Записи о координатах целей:
☆ ☆ ☆ ☆ ☆ ☆ ☆
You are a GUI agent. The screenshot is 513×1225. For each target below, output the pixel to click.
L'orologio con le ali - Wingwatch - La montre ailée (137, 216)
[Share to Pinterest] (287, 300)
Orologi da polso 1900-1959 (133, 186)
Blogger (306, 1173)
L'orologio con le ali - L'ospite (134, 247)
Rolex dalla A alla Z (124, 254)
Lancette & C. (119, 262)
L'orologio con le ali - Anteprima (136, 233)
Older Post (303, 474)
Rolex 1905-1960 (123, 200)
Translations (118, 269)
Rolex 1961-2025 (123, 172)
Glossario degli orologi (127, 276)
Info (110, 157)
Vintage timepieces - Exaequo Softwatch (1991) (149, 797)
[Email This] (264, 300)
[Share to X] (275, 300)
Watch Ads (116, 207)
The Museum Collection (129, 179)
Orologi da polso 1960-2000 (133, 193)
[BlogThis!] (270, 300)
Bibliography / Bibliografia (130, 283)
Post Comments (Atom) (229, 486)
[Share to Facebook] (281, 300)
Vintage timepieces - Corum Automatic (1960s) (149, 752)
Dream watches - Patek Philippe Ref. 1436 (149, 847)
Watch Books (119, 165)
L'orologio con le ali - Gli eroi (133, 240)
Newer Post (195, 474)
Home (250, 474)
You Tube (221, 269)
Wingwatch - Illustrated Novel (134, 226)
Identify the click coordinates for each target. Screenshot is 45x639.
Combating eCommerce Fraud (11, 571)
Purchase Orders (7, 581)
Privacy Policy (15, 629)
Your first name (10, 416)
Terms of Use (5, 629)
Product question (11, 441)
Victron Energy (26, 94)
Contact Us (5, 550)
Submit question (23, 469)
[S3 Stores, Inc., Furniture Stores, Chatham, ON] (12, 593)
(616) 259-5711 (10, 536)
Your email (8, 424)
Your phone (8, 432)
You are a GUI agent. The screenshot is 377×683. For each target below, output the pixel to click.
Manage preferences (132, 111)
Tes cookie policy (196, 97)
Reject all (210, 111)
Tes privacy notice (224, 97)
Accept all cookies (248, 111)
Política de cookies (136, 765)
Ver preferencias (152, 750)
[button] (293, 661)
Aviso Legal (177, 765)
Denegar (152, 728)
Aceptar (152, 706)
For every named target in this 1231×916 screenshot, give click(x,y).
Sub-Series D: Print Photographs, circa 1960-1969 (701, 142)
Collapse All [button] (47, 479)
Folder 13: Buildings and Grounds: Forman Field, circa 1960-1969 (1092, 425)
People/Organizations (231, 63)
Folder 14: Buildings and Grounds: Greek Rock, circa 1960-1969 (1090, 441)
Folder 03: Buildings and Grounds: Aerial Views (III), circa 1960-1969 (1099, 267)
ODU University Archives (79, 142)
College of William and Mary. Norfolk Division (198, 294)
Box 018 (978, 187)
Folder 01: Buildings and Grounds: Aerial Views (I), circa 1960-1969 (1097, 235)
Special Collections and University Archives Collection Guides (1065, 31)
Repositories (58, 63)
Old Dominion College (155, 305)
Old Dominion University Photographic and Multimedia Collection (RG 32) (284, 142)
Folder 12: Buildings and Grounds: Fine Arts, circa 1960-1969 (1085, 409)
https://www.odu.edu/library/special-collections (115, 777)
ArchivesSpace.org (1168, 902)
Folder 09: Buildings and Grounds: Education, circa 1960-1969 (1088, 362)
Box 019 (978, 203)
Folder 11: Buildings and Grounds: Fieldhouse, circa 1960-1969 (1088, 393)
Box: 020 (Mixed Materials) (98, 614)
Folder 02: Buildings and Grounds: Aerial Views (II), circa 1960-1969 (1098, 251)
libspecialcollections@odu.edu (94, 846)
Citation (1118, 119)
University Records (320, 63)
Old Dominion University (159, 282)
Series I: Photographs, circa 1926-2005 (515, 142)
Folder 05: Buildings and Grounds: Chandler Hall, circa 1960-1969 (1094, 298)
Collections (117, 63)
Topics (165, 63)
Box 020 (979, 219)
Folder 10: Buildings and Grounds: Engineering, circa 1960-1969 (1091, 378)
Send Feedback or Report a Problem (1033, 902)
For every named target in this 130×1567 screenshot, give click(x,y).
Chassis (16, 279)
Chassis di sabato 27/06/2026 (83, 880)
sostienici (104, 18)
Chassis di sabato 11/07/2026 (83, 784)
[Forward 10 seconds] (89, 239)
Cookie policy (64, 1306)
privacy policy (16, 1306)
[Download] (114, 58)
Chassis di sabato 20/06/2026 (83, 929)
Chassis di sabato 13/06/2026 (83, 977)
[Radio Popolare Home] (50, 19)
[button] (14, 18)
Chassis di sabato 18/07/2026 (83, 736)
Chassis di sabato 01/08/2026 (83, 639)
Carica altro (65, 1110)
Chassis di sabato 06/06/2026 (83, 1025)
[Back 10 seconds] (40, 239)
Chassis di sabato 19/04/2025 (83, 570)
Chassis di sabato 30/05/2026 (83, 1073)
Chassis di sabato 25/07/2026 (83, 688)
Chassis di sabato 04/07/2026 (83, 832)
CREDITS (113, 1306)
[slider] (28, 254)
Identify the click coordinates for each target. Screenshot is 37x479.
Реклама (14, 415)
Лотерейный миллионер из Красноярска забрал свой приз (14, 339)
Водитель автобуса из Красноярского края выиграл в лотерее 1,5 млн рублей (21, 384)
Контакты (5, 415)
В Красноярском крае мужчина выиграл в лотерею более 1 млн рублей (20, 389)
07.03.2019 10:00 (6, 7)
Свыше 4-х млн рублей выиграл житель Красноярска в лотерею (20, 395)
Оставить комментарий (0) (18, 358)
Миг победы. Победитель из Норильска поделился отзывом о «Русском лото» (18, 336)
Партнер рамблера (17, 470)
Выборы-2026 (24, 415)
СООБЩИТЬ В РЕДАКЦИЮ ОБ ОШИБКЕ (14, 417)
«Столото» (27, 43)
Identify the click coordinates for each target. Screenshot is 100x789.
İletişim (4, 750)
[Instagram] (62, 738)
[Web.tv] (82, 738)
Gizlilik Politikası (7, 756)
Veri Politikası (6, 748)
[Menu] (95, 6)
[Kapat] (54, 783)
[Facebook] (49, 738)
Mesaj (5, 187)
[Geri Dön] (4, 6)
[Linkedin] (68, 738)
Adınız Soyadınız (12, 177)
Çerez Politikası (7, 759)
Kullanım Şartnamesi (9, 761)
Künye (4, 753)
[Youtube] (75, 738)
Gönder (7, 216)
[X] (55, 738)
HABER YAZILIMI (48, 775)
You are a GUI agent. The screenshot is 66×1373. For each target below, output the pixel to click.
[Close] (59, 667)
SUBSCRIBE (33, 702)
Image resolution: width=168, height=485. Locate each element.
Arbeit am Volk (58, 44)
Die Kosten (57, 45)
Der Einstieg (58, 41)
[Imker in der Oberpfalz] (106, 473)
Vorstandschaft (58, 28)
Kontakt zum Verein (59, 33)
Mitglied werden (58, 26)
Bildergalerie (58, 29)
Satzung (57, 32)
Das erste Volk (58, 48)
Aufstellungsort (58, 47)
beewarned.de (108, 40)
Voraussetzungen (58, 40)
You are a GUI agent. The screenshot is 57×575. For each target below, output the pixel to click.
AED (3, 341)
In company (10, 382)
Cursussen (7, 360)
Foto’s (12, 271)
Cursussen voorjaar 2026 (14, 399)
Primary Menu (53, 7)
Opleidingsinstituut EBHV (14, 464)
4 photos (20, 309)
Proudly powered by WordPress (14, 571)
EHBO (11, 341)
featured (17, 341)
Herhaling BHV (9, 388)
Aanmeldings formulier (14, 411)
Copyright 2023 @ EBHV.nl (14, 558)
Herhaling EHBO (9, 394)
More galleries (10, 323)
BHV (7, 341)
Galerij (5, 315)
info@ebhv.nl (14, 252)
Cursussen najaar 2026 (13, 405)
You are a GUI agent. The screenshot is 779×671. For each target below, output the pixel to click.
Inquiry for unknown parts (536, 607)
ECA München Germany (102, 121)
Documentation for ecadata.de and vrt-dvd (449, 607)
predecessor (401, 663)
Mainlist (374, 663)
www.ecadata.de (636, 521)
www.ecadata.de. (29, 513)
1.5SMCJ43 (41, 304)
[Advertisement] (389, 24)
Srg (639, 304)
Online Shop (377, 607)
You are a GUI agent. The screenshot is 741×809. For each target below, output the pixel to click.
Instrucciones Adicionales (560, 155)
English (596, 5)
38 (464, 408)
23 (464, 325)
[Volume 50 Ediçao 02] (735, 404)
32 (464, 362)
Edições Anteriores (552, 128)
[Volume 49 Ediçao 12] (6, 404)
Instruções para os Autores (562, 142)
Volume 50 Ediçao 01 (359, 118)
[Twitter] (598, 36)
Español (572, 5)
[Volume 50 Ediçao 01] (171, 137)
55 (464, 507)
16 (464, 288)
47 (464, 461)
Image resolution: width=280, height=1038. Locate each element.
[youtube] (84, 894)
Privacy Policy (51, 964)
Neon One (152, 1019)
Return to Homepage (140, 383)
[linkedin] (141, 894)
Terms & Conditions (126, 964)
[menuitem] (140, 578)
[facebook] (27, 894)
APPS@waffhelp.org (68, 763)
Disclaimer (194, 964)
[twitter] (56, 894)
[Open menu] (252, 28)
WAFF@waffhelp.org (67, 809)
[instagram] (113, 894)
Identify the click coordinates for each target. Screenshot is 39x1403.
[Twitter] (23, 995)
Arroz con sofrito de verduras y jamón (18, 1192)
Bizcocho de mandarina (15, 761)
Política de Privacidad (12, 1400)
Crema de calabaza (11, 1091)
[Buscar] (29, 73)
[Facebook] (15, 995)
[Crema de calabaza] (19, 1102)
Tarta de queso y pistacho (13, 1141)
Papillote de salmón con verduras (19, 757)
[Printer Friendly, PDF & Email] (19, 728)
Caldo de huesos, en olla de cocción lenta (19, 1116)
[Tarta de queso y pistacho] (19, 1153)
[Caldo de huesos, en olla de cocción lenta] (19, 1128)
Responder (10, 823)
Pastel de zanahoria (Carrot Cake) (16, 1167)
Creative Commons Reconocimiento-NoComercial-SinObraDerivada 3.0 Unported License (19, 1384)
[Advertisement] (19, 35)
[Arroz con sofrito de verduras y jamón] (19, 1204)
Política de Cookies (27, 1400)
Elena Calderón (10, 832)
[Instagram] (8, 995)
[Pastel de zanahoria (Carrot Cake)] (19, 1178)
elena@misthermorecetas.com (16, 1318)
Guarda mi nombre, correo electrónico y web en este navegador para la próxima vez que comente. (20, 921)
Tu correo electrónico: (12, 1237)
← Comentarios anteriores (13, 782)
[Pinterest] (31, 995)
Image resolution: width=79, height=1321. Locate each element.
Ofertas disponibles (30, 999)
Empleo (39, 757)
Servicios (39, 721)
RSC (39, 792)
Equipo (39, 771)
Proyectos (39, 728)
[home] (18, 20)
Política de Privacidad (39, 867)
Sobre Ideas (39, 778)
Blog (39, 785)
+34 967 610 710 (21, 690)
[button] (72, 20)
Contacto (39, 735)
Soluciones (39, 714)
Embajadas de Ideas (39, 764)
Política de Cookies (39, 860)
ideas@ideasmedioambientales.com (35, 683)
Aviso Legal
☆ ☆ ☆ ☆ ☆ ☆ ☆
■ **Задание**
Выведите без изменений начало записей: начните с самой первой строки и остановитесь после строки, содержащей «Older Post (303, 474)», включив её.

■ **Решение**
You are a GUI agent. The screenshot is 513×1225. For each target below, output the pixel to click.
L'orologio con le ali - Wingwatch - La montre ailée (137, 216)
[Share to Pinterest] (287, 300)
Orologi da polso 1900-1959 (133, 186)
Blogger (306, 1173)
L'orologio con le ali - L'ospite (134, 247)
Rolex dalla A alla Z (124, 254)
Lancette & C. (119, 262)
L'orologio con le ali - Anteprima (136, 233)
Older Post (303, 474)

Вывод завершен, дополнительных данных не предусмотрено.